▶ [What this task involves]: Write out every entry exactly as it appears.
[Provided information — start]
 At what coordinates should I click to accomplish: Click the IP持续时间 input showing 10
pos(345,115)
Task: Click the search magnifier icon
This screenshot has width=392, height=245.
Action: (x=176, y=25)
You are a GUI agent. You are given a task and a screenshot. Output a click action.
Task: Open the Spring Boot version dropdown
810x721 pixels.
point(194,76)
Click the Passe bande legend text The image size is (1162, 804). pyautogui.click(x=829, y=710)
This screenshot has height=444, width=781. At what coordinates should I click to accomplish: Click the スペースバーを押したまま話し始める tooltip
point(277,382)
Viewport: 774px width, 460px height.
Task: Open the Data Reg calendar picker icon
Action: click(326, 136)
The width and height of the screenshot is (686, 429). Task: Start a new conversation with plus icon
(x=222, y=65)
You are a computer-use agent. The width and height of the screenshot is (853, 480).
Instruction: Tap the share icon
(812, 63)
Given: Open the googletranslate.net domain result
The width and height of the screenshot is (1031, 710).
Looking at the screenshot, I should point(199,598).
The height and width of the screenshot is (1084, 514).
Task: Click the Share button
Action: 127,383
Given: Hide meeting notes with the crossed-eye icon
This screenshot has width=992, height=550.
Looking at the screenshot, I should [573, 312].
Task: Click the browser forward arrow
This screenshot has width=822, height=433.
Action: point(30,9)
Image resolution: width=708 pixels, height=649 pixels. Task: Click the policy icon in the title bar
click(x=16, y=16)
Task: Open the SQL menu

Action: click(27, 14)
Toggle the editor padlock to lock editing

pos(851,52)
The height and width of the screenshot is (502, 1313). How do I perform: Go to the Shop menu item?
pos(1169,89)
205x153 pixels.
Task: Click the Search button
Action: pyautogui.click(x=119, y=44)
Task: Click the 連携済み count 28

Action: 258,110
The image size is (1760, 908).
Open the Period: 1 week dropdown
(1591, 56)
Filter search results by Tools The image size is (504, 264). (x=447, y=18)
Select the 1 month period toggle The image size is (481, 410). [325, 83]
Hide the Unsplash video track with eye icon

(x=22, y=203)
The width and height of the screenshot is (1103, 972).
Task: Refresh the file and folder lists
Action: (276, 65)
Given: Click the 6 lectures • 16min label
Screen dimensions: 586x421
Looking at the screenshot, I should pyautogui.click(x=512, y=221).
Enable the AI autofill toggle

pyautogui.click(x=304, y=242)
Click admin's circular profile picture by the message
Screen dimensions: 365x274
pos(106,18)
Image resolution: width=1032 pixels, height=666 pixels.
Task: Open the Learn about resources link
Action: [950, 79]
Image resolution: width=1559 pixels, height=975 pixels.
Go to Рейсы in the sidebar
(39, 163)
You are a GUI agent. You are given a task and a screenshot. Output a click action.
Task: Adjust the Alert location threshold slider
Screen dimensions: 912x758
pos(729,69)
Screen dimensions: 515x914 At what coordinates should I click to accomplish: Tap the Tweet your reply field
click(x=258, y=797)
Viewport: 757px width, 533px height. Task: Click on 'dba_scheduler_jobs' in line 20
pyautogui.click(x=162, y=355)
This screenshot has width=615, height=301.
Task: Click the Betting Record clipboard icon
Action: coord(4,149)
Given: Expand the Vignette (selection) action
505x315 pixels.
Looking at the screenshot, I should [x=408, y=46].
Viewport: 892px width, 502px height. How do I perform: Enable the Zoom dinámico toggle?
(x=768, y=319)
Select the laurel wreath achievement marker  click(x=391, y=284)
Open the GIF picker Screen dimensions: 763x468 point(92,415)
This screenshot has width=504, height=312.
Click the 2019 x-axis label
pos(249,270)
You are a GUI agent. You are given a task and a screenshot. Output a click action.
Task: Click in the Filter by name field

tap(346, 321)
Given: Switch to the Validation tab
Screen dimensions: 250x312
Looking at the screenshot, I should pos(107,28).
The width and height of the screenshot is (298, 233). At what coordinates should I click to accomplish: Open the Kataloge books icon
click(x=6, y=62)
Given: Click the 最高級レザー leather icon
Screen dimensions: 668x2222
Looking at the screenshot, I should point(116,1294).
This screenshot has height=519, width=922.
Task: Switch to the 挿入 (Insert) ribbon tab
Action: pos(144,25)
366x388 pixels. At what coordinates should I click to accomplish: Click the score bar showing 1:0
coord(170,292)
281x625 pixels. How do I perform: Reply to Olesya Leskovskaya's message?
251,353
[Provided information — finish]
▶ [Task solution]:
 At what coordinates should I click to accomplish: Click the IP持续时间 input showing 10
pos(345,115)
Task: Click the search magnifier icon
This screenshot has width=392, height=245.
Action: (x=176, y=25)
You are a GUI agent. You are given a task and a screenshot. Output a click action.
Task: Open the Spring Boot version dropdown
810x721 pixels.
point(194,76)
Click the Passe bande legend text The image size is (1162, 804). pyautogui.click(x=829, y=710)
This screenshot has height=444, width=781. At what coordinates should I click to accomplish: Click the スペースバーを押したまま話し始める tooltip
point(277,382)
Viewport: 774px width, 460px height.
Task: Open the Data Reg calendar picker icon
Action: click(326, 136)
The width and height of the screenshot is (686, 429). Task: Start a new conversation with plus icon
(x=222, y=65)
You are a computer-use agent. The width and height of the screenshot is (853, 480).
Instruction: Tap the share icon
(812, 63)
Given: Open the googletranslate.net domain result
The width and height of the screenshot is (1031, 710).
Looking at the screenshot, I should point(199,598).
The height and width of the screenshot is (1084, 514).
Task: Click the Share button
Action: 127,383
Given: Hide meeting notes with the crossed-eye icon
This screenshot has width=992, height=550.
Looking at the screenshot, I should [573, 312].
Task: Click the browser forward arrow
This screenshot has width=822, height=433.
Action: point(30,9)
Image resolution: width=708 pixels, height=649 pixels. Task: Click the policy icon in the title bar
click(x=16, y=16)
Task: Open the SQL menu

Action: click(27, 14)
Toggle the editor padlock to lock editing

pos(851,52)
The height and width of the screenshot is (502, 1313). How do I perform: Go to the Shop menu item?
pos(1169,89)
205x153 pixels.
Task: Click the Search button
Action: pyautogui.click(x=119, y=44)
Task: Click the 連携済み count 28

Action: 258,110
The image size is (1760, 908).
Open the Period: 1 week dropdown
(1591, 56)
Filter search results by Tools The image size is (504, 264). (x=447, y=18)
Select the 1 month period toggle The image size is (481, 410). [325, 83]
Hide the Unsplash video track with eye icon

(x=22, y=203)
The width and height of the screenshot is (1103, 972).
Task: Refresh the file and folder lists
Action: (276, 65)
Given: Click the 6 lectures • 16min label
Screen dimensions: 586x421
Looking at the screenshot, I should pyautogui.click(x=512, y=221).
Enable the AI autofill toggle

pyautogui.click(x=304, y=242)
Click admin's circular profile picture by the message
Screen dimensions: 365x274
pos(106,18)
Image resolution: width=1032 pixels, height=666 pixels.
Task: Open the Learn about resources link
Action: [950, 79]
Image resolution: width=1559 pixels, height=975 pixels.
Go to Рейсы in the sidebar
(39, 163)
You are a GUI agent. You are given a task and a screenshot. Output a click action.
Task: Adjust the Alert location threshold slider
Screen dimensions: 912x758
pos(729,69)
Screen dimensions: 515x914 At what coordinates should I click to accomplish: Tap the Tweet your reply field
click(x=258, y=797)
Viewport: 757px width, 533px height. Task: Click on 'dba_scheduler_jobs' in line 20
pyautogui.click(x=162, y=355)
This screenshot has width=615, height=301.
Task: Click the Betting Record clipboard icon
Action: coord(4,149)
Given: Expand the Vignette (selection) action
505x315 pixels.
Looking at the screenshot, I should [x=408, y=46].
Viewport: 892px width, 502px height. How do I perform: Enable the Zoom dinámico toggle?
(x=768, y=319)
Select the laurel wreath achievement marker  click(x=391, y=284)
Open the GIF picker Screen dimensions: 763x468 point(92,415)
This screenshot has width=504, height=312.
Click the 2019 x-axis label
pos(249,270)
You are a GUI agent. You are given a task and a screenshot. Output a click action.
Task: Click in the Filter by name field

tap(346, 321)
Given: Switch to the Validation tab
Screen dimensions: 250x312
Looking at the screenshot, I should pos(107,28).
The width and height of the screenshot is (298, 233). At what coordinates should I click to accomplish: Open the Kataloge books icon
click(x=6, y=62)
Given: Click the 最高級レザー leather icon
Screen dimensions: 668x2222
Looking at the screenshot, I should point(116,1294).
This screenshot has height=519, width=922.
Task: Switch to the 挿入 (Insert) ribbon tab
Action: pos(144,25)
366x388 pixels. At what coordinates should I click to accomplish: Click the score bar showing 1:0
coord(170,292)
281x625 pixels. How do I perform: Reply to Olesya Leskovskaya's message?
251,353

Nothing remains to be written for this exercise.